On Thursday evening pianist Christopher Taylor joined the Pacifica Quartet for Elliott Carter’s Quintet for Piano and String Quartet, beginning the Library of Congress’s year-long salute to Carter’s centenary. As this piece was programmed in the region earlier this month by the Brentano Quartet, the LoC should be proud of the longevity of the compelling work they commissioned a decade ago for Carter’s 90th birthday.
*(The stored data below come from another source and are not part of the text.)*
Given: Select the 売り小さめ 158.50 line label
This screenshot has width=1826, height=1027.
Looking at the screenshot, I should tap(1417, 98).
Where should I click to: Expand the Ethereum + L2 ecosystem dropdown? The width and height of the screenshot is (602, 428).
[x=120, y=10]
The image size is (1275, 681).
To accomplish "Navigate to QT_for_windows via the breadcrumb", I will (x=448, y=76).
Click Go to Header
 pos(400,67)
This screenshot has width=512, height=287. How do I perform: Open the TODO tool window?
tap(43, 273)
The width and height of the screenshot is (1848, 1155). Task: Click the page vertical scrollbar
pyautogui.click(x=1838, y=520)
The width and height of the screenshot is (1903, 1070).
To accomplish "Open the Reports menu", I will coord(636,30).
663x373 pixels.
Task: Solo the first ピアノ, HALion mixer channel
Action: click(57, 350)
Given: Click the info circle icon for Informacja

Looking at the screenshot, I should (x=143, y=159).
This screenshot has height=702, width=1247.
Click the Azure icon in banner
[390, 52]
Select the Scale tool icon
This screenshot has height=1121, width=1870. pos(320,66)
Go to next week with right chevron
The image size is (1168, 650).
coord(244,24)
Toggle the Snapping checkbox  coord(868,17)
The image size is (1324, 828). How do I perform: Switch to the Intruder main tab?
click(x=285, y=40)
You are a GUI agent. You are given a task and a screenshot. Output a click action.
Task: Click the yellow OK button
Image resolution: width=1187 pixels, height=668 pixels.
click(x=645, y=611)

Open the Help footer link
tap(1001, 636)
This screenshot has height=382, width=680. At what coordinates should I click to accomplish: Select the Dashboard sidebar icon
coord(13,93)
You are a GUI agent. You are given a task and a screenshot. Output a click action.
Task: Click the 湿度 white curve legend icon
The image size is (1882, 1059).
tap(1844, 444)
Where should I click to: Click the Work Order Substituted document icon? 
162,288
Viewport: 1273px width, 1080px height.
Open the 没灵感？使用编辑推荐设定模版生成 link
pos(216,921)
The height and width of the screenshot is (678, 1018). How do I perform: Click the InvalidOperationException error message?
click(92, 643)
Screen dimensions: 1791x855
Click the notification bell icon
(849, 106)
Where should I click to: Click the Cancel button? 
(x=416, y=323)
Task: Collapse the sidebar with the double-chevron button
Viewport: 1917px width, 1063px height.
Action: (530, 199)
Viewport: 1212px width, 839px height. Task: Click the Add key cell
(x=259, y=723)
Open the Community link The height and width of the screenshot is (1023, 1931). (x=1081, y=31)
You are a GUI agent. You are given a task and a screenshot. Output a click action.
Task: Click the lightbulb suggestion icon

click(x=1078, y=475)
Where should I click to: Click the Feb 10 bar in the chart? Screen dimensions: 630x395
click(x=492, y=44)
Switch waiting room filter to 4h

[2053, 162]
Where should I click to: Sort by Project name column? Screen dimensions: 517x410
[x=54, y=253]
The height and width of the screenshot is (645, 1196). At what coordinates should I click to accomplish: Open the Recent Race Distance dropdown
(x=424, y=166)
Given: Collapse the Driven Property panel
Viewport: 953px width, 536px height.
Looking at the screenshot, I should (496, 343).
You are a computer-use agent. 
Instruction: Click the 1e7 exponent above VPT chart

Carter divides the work’s single movement between percussive clusters for piano and angular textures for string quartet. Taylor, an incredible pianist with a seemingly endless appetite for contemporary music, was awarded first prize at the 1990 Kapell Competition at the University of Maryland. (An acquaintance at the concert recollected experiencing Taylor’s brilliant performance of Messiaen’s Vingt Regards sur l'Enfant-Jésus, played without a score.) Back to Carter’s Quintet, the work begins and ends with a single note from the piano. The amount of meaning Taylor placed in these notes was immense, and the cacophony between them always clear and of brilliant tone. Unfortunately, the Pacifica’s rather vague approach to this challenging work allowed Taylor to easily dominate. Taylor’s mathematics degree from Harvard possibly allows him to analyze the construction of Carter's music at a level beyond most musicians.
The sense of the Pacifica possibly being under-rehearsed was further experienced in Mendelssohn’s String Quartet in A Minor (the same one the group played in the area in 2005), where their impressive, uninhibited playing and striking volume were undermined by inconsistent attacks and releases (from the second violinist, particularly). First violinist Simin Ganatra conveyed the appealing tune of the third-movement Intermezzo very sweetly.
The Pacifica ended the program with their strongest work, Beethoven’s String Quartet in F Major (op. 59, no. 1). With spring-like optimism, the rising themes burst forth with clarity and uniform gestures that were lacking in the Mendelssohn and Carter. Joy was felt when the quartet surged beyond the fifteen repeated unison notes of the second movement’s theme, while the third-movement Adagio was beautifully phrased. Programming Carter’s Quintet between such contented works was appealing. The encore, a Tango by Piazzola, had a nice groove with periodic slides up the fingerboards.
The Library of Congress's concert season ends tonight, with an all-Schubert program from pianist Inon Barnatan, violinist Liza Ferschtman, and cellist Alisa Weilerstein (May 31, 8 pm). The [New York] premiere of Carter’s Interventions, for piano and orchestra, is scheduled for Carter's birthday, with Daniel Barenboim, James Levine, and the Boston Symphony Orchestra (December 11 at Carnegie Hall).
1 comment:
Actually, December 11 is the NY premiere of the new Carter work; the world premiere is scheduled for December 4 in Boston.